Clippers 10/27: Evan Jaffe on coreference

Evan will present his work on coreference, including a practice talk for his recent COLING accepted paper as well as newer neural net additions to the model and some new results.

Abstract:
Models of human sentence processing effort tend to focus on costs associated with retrieving structures and discourse referents from memory (memory-based) and/or on costs associated with anticipating upcoming words and structures based on contextual cues (expectation-based) (Levy, 2008). Although evidence suggests that expectation and memory may play separable roles in language comprehension (Levy et al., 2013), theories of coreference processing have largely focused on memory: how comprehenders identify likely referents of linguistic expressions. In this study, we hypothesize that coreference tracking also informs human expectations about upcoming words, and we test this hypothesis by evaluating the degree to which incremental surprisal measures generated by a novel coreference-aware semantic parser explain human response times in a naturalistic self-paced reading experiment. Results indicate (1) that coreference information indeed guides human expectations and (2) that coreference effects on memory retrieval may exist independently of coreference effects on expectations. Together, these findings suggest that the language processing system exploits coreference information both to retrieve referents from memory and to anticipate upcoming material.
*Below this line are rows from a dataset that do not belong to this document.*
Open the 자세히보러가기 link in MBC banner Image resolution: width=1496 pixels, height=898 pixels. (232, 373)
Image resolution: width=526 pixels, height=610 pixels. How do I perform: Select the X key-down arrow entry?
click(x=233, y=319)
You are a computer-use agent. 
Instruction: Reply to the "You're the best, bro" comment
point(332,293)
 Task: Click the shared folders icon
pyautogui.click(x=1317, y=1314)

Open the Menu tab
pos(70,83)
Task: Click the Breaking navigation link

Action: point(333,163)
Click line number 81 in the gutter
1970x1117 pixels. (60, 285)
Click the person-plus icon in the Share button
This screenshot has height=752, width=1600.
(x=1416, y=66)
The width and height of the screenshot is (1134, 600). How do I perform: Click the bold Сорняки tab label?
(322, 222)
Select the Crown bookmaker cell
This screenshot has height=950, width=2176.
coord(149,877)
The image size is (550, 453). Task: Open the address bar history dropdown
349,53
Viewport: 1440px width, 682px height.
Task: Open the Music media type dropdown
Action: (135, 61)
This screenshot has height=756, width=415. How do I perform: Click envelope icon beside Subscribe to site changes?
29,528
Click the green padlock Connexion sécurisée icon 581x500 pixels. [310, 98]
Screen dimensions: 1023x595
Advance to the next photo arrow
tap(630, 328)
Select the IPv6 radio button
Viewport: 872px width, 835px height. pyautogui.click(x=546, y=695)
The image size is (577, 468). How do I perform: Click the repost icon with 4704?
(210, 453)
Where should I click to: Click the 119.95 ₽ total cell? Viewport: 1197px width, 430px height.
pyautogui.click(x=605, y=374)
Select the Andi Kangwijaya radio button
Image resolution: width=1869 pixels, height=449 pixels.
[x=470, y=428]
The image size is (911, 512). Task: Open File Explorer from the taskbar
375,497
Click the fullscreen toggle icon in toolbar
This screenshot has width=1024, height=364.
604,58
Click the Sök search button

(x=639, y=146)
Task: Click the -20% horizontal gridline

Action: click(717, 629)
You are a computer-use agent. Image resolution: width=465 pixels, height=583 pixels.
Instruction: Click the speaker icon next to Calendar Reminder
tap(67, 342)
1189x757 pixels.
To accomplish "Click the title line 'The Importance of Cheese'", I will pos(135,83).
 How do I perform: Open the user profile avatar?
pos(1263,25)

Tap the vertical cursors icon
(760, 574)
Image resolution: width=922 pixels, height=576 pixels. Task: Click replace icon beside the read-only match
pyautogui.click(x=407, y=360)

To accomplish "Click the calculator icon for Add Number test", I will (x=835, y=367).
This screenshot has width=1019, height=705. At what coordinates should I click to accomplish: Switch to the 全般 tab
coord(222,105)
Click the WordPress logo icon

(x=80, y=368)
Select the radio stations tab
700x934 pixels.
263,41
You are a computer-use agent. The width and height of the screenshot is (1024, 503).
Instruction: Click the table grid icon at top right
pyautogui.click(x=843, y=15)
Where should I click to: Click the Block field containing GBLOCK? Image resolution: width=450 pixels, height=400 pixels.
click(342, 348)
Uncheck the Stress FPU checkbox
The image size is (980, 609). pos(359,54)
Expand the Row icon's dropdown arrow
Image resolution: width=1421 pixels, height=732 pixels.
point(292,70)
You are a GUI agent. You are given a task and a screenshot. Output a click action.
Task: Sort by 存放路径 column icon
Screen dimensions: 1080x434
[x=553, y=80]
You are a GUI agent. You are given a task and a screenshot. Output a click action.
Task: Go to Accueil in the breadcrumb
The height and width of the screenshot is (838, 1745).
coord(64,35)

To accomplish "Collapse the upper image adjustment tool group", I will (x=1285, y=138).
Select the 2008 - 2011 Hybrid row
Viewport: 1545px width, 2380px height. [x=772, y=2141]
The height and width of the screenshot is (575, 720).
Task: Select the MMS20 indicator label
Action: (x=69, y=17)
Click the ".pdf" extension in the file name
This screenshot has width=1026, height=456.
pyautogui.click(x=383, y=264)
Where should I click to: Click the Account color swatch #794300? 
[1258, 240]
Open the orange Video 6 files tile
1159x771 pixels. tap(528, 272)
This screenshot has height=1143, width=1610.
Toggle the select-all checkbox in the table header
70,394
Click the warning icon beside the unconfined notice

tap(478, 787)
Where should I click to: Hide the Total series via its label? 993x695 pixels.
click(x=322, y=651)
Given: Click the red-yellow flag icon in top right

Clippers 10/13: Christian leads discussion of Cynical selection of LM training data

CYNICAL SELECTION OF LANGUAGE MODEL TRAINING DATA

The Moore-Lewis method of “intelligent selection of language model training
data” is very effective, cheap, efficient… and also has structural problems.
(1) The method defines relevance by playing language models trained on the in-domain
and the out-of-domain (or data pool) corpora against each other. This powerful
idea – which we set out to preserve – treats the two corpora as the opposing ends
of a single spectrum. This lack of nuance does not allow for the two corpora to be
very similar. In the extreme case where the come from the same distribution, all of
the sentences have a Moore-Lewis score of zero, so there is no resulting ranking.
(2) The selected sentences are not guaranteed to be able to model the in-domain data,
nor to even cover the in-domain data. They are simply well-liked by the in-domain
model; this is necessary, but not sufficient.
(3) There is no way to tell what is the optimal number of sentences to select, short of
picking various thresholds and building the systems.
We present “cynical selection of training data”: a greedy, lazy, approximate, and generally
efficient method of accomplishing the same goal. It has the following properties:
(1) Is responsive to the extent to which two corpora differ.
(2) Quickly reaches near-optimal vocabulary coverage.
(3) Takes into account what has already been selected.
(4) Does not involve defining any kind of domain, nor any kind of classifier.
(5) Has real units.
(6) Knows approximately when to stop.